▶ _EXTRAIT_
== == ==

Usuellement, la prestation de services rendue par une société informatique s’effectuera dans un contexte particulier par exemple dans un chantier de haute technologie le moment venu d’examiner les indices de contrôle évoqués par l’auteur Robert P. Gagnon.

  • Présence obligatoire sur un lieu de travail

 Bien que suivant une certaine jurisprudence, le fait de pouvoir déterminer l’endroit où sera effectué le travail équivaut à un indice de subordination (dans un contexte d’expertise de pointe). Dans le domaine de l’informatique par exemple (mais cela vaudra dans d’autres domaines),  la nécessité de livrer la prestation de services aux locaux du client est souvent tributaire d’impératifs de sécurité et de simple bon sens. Souvent, l’essentiel de la prestation de la société informatique s’effectuera à partir des locaux du client et par le biais des infrastructures informatiques de celui-ci.

  • Assignation plus ou moins régulière du travail

L’entrepreneur aura le plein contrôle de son horaire. L’opérateur de la société incorporée aura une pleine latitude dans la manière d’exécution – le moment d’exécution – et sera lié par une obligation, plus souvent qu’autrement – de livraison à une date précise.

Usuellement, dans une optique de facilitation de gestion d’un projet donné, l’opérateur d’une société incorporée versera au dossier l’information requise en vue de la bonne gouverne du projet.

Les outils utilisés par un client donné afin de constater l’avancement d’un projet auront pour but généralement, de permettre au gestionnaire de projet de coordonner l’ensemble des pièces composant les phases concurrentes d’un livrable donné.

== == ==

▶ _DONNÉES FOURNIES_
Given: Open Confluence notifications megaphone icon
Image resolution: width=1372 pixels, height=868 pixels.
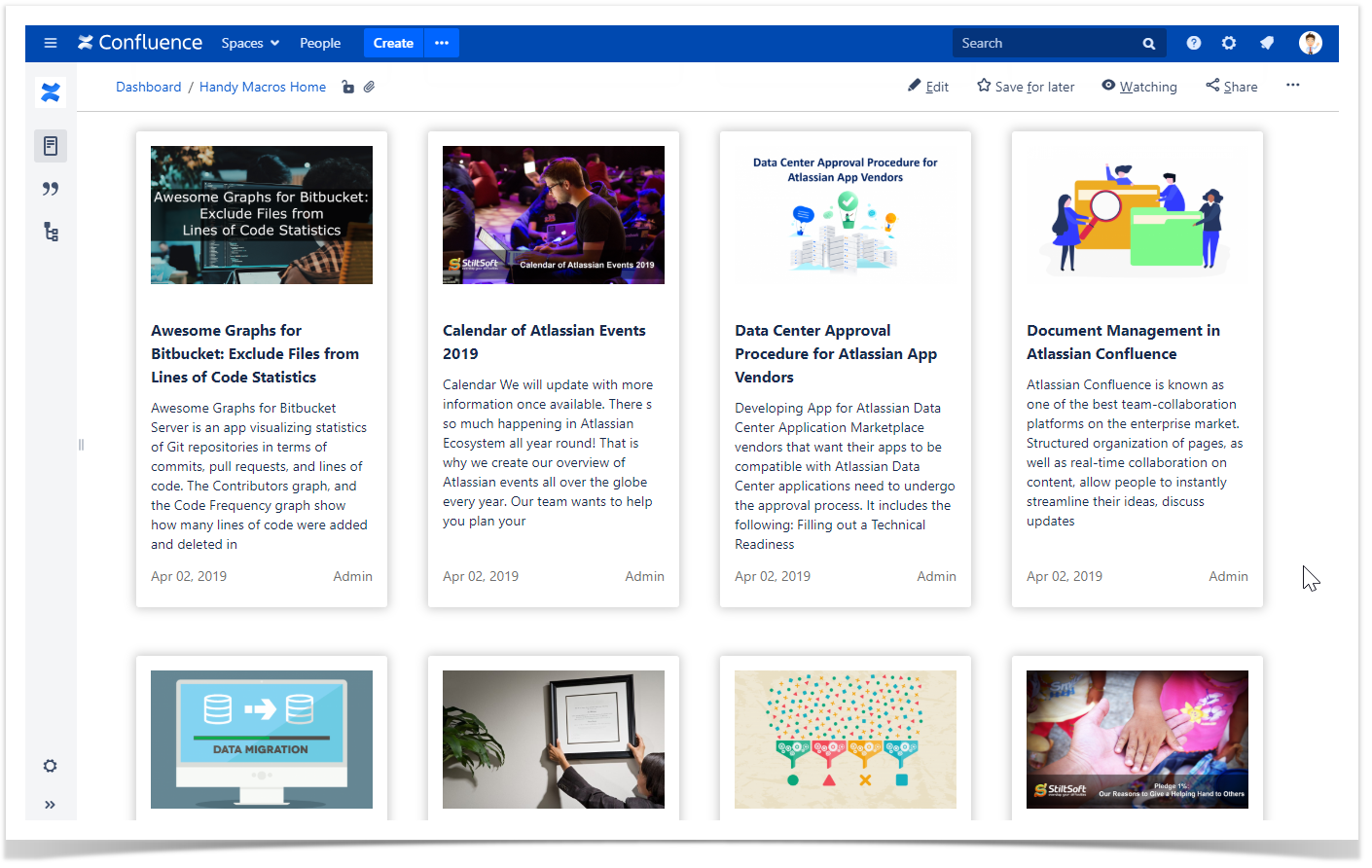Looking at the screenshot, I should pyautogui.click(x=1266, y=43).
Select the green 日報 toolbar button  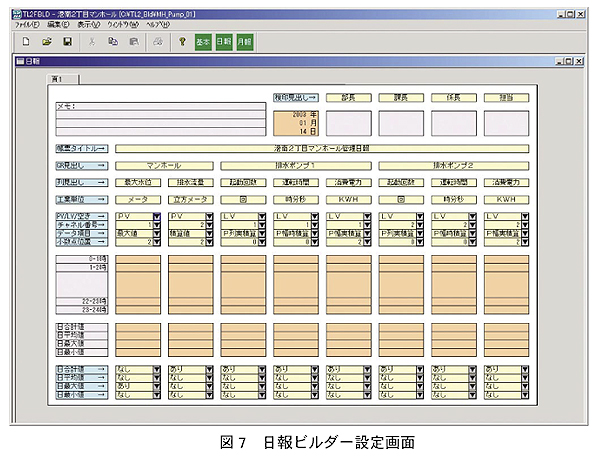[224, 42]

== == ==

▶ _CONSIGNE 1_
Condensez sous forme de liste le paragraphe de l’extrait sur les indices de contrôle qui débute par « L’entrepreneur aura le plein contrôle », en conservant ses faits essentiels.
▶ _CONSIGNE 2_
Poursuivez l’extrait sur les indices de contrôle après sa dernière phrase.

▶ _RÉPONSE 1_
- L’entrepreneur maîtrise entièrement son horaire.
- L’opérateur de la société incorporée choisit librement la manière et le moment d’exécution.
- Il est le plus souvent tenu de livrer à une date précise.

▶ _RÉPONSE 2_
Un employé pour sa part sera « talonné » dans son travail, alors que l’entrepreneur aura pleine latitude n’ayant usuellement comme seule obligation celle de livrer – tout en étant responsable de la planification de ses tâches.

 Imposition des règles de conduite

Certaines obligations contractuelles, telles des obligations de confidentialité ou de respect des normes de sécurité du client peuvent être assimilées à tort à des règles de conduite.

Celles-ci ne sont point des indices d’encadrement au sens large selon l’auteur de ces lignes, mais bien des conséquences obligatoires reliées au chantier technologique spécifique. Il va de soi que toute information demeure confidentielle au sens large, et que les dispositions sécuritaires soient suivies à la lettre, à l’heure où les fraudes se multiplient en matière informatique.

La jurisprudence dans Wolf confirme cet état de fait :

« 81 Le fait que le travail ait dû être exécuté pendant les heures normales de travail et dans les locaux de Canadair, afin de permettre à l’appelant d’interagir avec d’autres personnes chez Canadair, n’a pas pour effet non plus d’amener à conclure que l’appelant était un employé. Un consultant aurait pu avoir les mêmes contraintes d’horaire et de lieu de travail, compte tenu du caractère spécialisé du travail qu’il avait à effectuer et des mesures de sécurité qui existaient. »

Il y a donc lieu d’indiquer que cet aspect particulier n’est pas en soi une caractéristique absolue d’un contrat de travail, et au contraire, la réalité factuelle doit être considérée, tel que proposé par la doctrine (Gagnon).

 Contrôle de la quantité ou de la qualité de la prestation 

Nous soumettons que ces contrôles – propres à la bonne gouvernance de projets ne font pas de l’opérateur de la société incorporée un subalterne de son client.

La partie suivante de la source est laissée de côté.